Rosiere advised captives owners to be prepared to regularly review relationships and strategies. “Old relationships and strategies may no longer work,” he said. “Everything should always be in play.”
He advised captives owners and managers always to think on a multi-year time horizon, and reminded managers that they were in the business of selling their risk. Captives should spend time ensuring their proposals are comprehensive and well organised, so they stand out to potential buyers, he said.
“You are asking an underwriter to invest in your risk,” he explained. “When negotiating, you need to have more intelligence than the other side of the table.”
Technology has given captives the tools to think about risk in new ways that stand them in good stead in the evolving market, improving their ability to analyse and understand data, noted Ward Ching, managing director at Aon Global Risk Consulting. This should help mitigate some of the challenges captives will face going forward.
In particular, captives should analyse the relationships between the different forms of risk in their business, constructing and retaining diversified risk portfolios that have low volatility, Ching said.
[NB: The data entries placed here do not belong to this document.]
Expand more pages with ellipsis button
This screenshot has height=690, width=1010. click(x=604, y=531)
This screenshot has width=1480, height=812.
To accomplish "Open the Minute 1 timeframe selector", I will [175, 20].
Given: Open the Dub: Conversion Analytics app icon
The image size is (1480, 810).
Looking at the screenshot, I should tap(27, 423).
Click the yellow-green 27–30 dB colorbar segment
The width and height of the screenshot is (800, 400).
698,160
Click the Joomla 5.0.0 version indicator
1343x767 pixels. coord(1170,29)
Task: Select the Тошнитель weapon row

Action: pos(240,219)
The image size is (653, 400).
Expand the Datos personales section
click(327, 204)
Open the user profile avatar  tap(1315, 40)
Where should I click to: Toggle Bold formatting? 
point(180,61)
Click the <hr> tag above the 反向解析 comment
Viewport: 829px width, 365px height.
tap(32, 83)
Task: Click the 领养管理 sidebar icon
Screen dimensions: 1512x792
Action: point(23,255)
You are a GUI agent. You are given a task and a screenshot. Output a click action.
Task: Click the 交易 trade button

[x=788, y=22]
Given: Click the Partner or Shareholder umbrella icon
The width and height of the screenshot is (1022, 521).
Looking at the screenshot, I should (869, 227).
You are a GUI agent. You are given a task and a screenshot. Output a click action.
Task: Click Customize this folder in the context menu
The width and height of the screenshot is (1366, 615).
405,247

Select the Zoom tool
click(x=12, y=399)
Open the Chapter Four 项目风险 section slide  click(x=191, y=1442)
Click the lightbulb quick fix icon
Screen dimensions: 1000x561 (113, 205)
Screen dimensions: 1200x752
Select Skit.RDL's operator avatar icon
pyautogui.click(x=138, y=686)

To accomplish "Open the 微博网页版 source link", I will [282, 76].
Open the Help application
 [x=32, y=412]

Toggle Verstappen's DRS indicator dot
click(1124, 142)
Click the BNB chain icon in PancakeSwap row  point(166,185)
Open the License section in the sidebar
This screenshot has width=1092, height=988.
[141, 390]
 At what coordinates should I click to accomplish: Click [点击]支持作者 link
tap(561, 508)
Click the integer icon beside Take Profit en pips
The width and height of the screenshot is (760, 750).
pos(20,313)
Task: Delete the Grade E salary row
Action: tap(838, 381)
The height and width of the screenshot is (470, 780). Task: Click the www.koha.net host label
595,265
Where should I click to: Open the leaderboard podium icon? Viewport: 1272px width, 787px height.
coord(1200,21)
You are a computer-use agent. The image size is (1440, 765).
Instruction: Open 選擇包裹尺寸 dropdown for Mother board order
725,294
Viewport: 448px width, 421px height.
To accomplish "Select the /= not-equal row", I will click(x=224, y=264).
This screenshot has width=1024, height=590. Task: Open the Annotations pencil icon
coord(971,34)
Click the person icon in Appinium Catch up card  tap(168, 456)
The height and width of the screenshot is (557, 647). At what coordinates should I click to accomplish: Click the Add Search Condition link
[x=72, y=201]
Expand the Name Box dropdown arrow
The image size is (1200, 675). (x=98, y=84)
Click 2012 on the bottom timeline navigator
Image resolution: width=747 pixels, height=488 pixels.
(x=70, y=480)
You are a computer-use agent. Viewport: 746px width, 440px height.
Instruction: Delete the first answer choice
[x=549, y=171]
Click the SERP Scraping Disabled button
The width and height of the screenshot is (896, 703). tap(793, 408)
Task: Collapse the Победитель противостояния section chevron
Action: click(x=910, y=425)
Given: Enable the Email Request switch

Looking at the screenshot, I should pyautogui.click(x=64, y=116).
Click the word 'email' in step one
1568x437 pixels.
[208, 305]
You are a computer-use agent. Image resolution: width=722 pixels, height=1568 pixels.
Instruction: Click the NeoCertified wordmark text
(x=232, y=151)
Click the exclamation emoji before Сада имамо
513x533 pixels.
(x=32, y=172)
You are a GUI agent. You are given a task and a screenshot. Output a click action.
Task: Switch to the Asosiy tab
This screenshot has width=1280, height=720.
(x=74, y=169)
Meanwhile, Chris Mandel, a director and senior vice president at the Sedgwick Institute, argued that technological disruption in the insurance market presents a considerable opportunity for captives.
Since 2014, $20 billion has flowed into insurtech, he said, with 393 entities created in the risk management space specifically—more than any other area—representing around $3 billion of that investment. The next biggest area was health insurance, which attracted startups, although it is a larger investment by value, at $4.8 billion.
Such innovation allows captives to take more risk, said Mandel, making them more profitable, typically by giving them greater control and more predictability around spending.
Mandel admitted it is impossible to predict how the insurance market will react to the COVID-19 crisis, and to the trillions of dollars being poured into the global economy by central banks and governments. “The market could go back to where it was in the 1930s,” he warned.
The crisis could have lasting implications for many insurance lines, he said. The increasing number of employees working from home has raised questions about what activities are covered by workers’ compensation policies, for example, which have not yet been answered.
However, captives look well placed to navigate these challenges, which could help stabilise the broader insurance industry.
“When captives are profitable the market remembers and shifts to become more flexible,” said Mandel. That includes commercial insurers and reinsurers, which compete to win back business, he noted.
While market capacity is likely to present a challenge to captives managers looking to sell risk for the foreseeable future, this impact is being offset to some extent by reductions in expenses, said Rosiere, due to the operational impact of the pandemic and the resulting economic shutdown.